We’ve been busy around making things sort of officially official – branding ourselves, as they say (shudder). Remember, this is a bare-bones operation, no fancy stuff here. Logo, new address for this blog (now rockbottomhomestead.farm), stamps, bags and a bread delivery next week! We’ve upgraded supplies for breadbaking and are considering sourdough pizza dough and flatbreads for options. Homemade Pasta plus a variety of bready bits like hamburger buns, biscuits, and Duende is very excited to offer cupcakes! Ha – somehow we’ve stumbled into being a bakery though that is just a ‘new’ affair to add to our repertoire.
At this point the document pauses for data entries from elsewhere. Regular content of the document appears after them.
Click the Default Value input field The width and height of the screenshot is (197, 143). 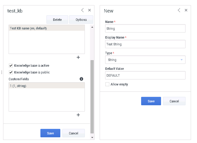tap(145, 75)
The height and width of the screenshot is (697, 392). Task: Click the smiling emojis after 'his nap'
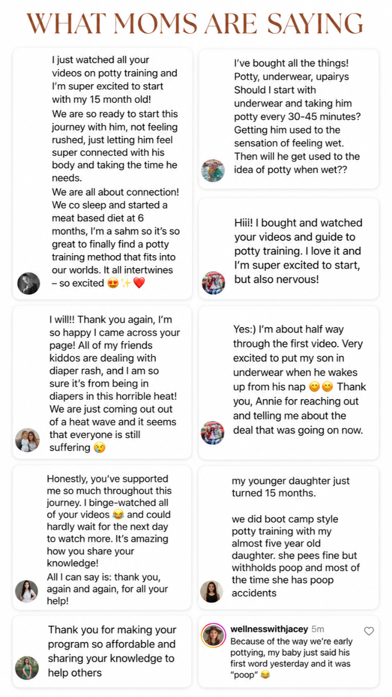[x=321, y=387]
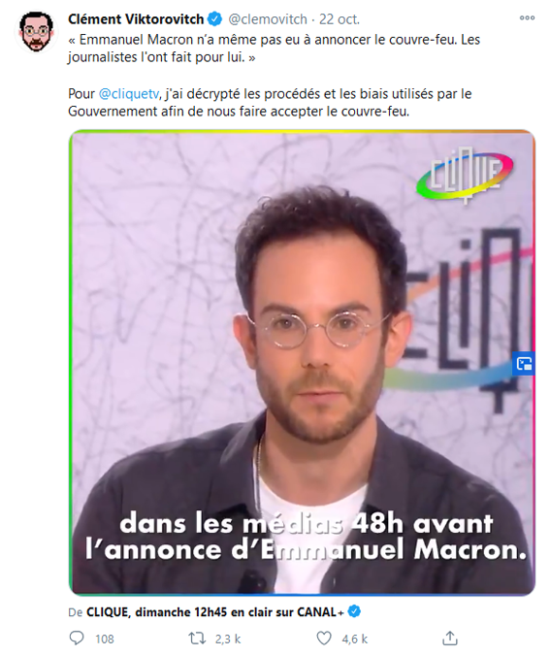Open the reply comment bubble icon

click(76, 638)
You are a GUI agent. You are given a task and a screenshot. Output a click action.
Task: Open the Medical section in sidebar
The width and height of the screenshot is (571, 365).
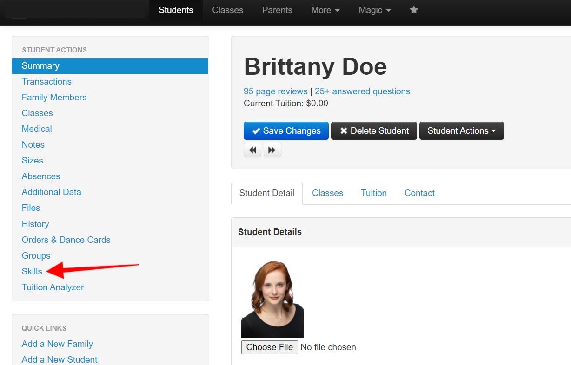click(37, 129)
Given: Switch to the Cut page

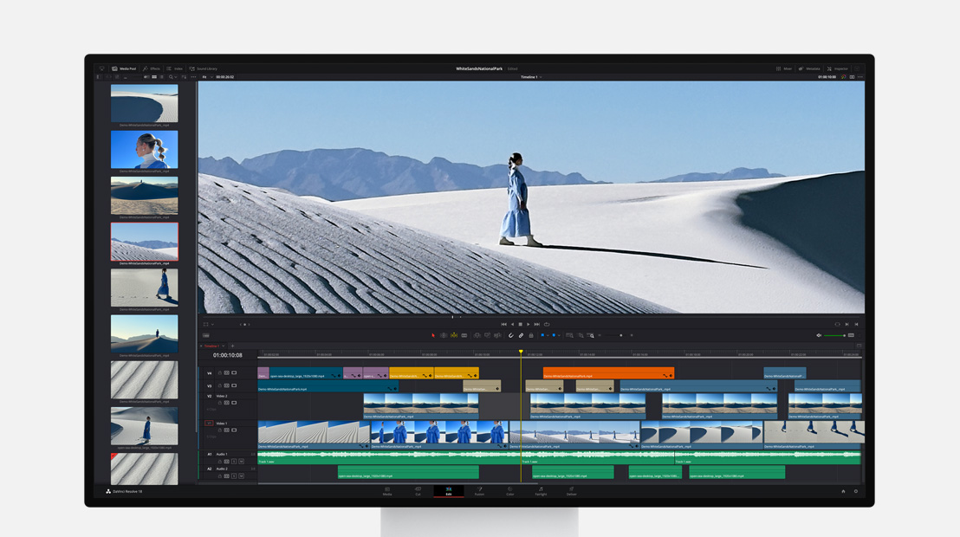Looking at the screenshot, I should (x=418, y=492).
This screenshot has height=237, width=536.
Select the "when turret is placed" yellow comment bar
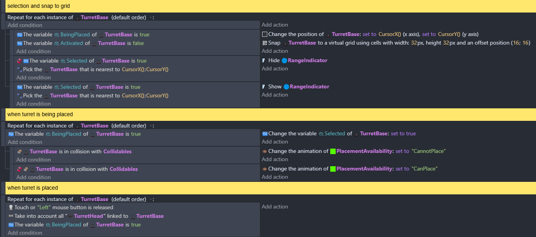[268, 188]
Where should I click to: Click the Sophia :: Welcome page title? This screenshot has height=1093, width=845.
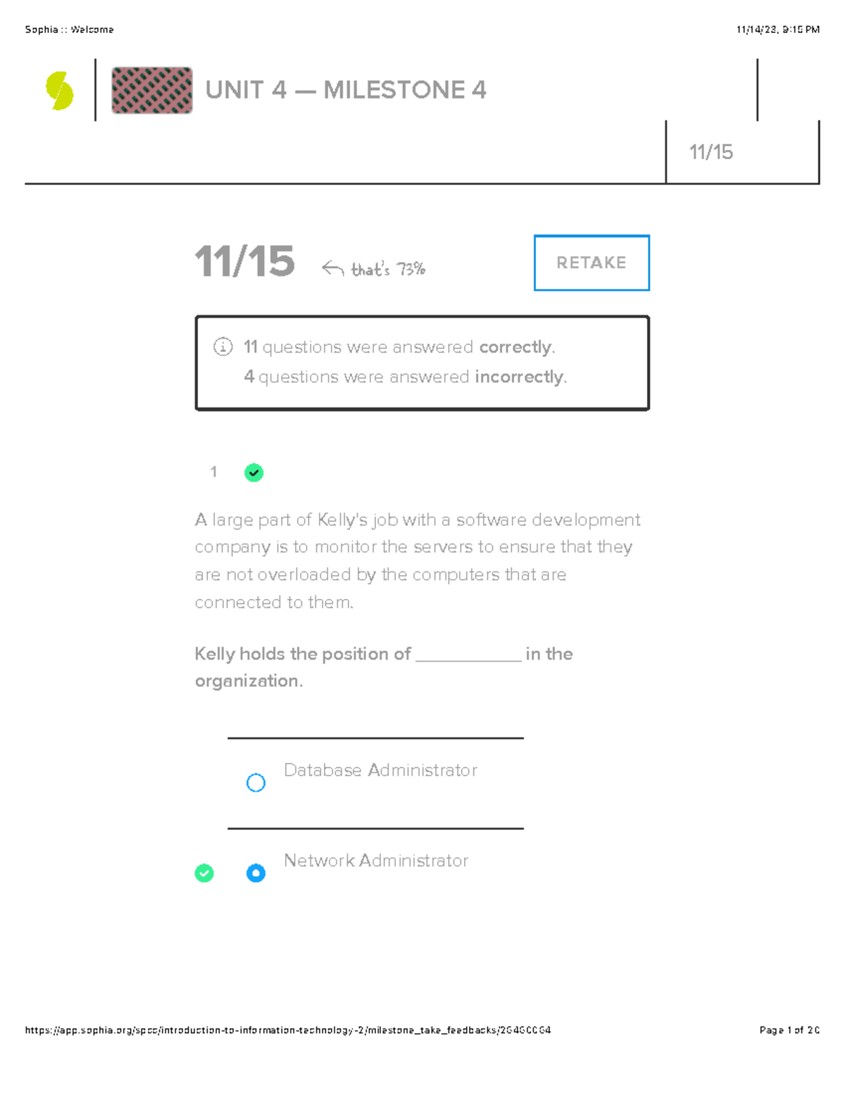tap(68, 30)
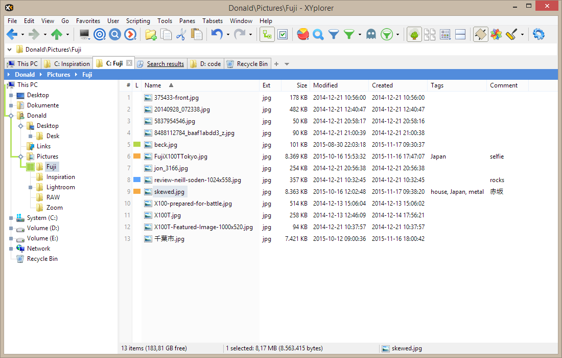Click the blue Back arrow button
562x358 pixels.
pos(12,34)
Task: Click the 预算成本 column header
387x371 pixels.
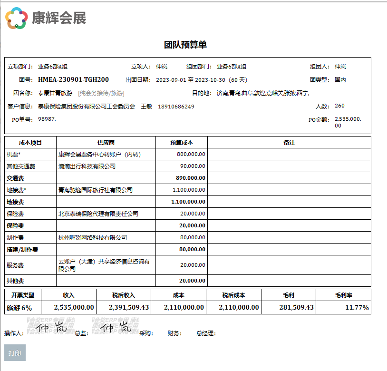Action: coord(181,142)
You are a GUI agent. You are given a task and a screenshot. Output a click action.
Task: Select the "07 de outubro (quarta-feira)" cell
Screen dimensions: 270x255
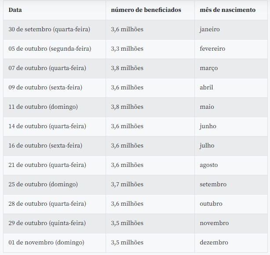pyautogui.click(x=47, y=68)
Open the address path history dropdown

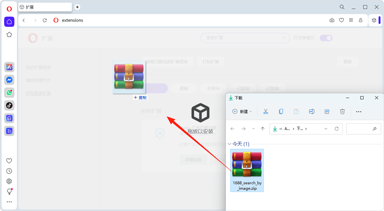pyautogui.click(x=326, y=129)
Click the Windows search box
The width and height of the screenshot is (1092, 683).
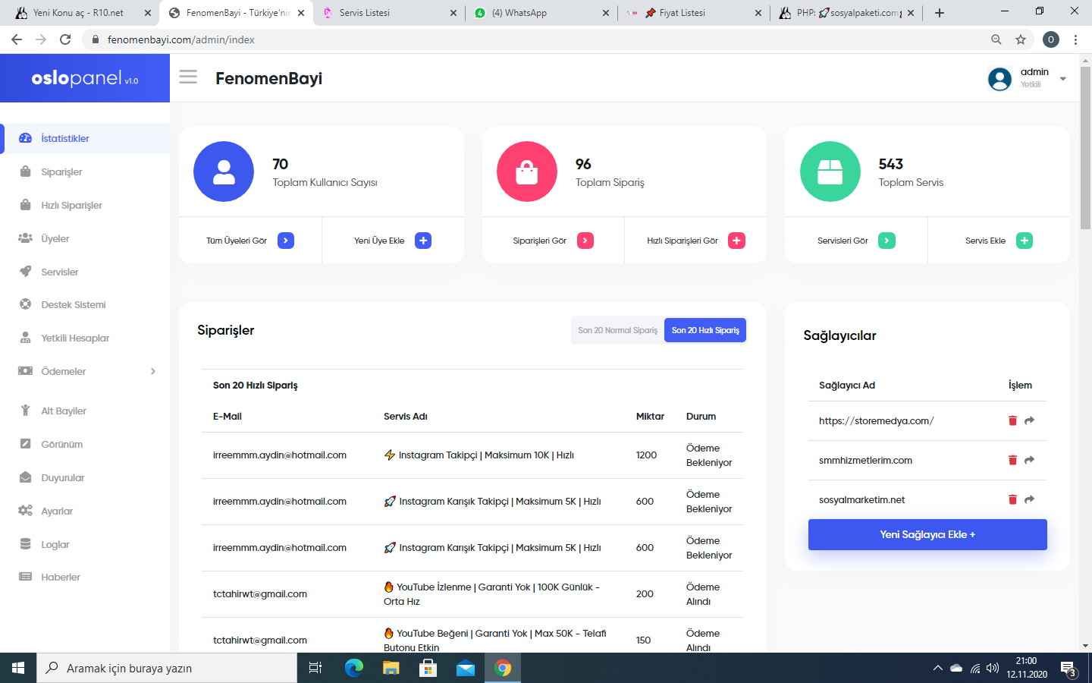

Very soon it will be tree pruning time (the peaches, pears, and plums all need to be ‘topped’), the old apples shaped – cutting off the dead wood. The grapes and hydrangea cut way back. High on Josh’s list is cutting scions this year for grafting. And then – it’s maple sugaring time! We’re amping up our game this year. Last year we tapped about 20-25 taps, and this year we’ll likely be able to do 50-75. We made enough for us to last about 6 months (we did give and sell a few pints) – it sounds crazy to go through that much syrup but we use it for coffee, in baking and cooking. It gets used as our primary source of sweetener. When we don’t have that we use local raw honey (we really love Tom’s Honey – you can find them at the Portland Farmer’s Market). We are considering bees of our own but not quite yet. They would be great for better apple pollination so it’s another step we’re almost ready for.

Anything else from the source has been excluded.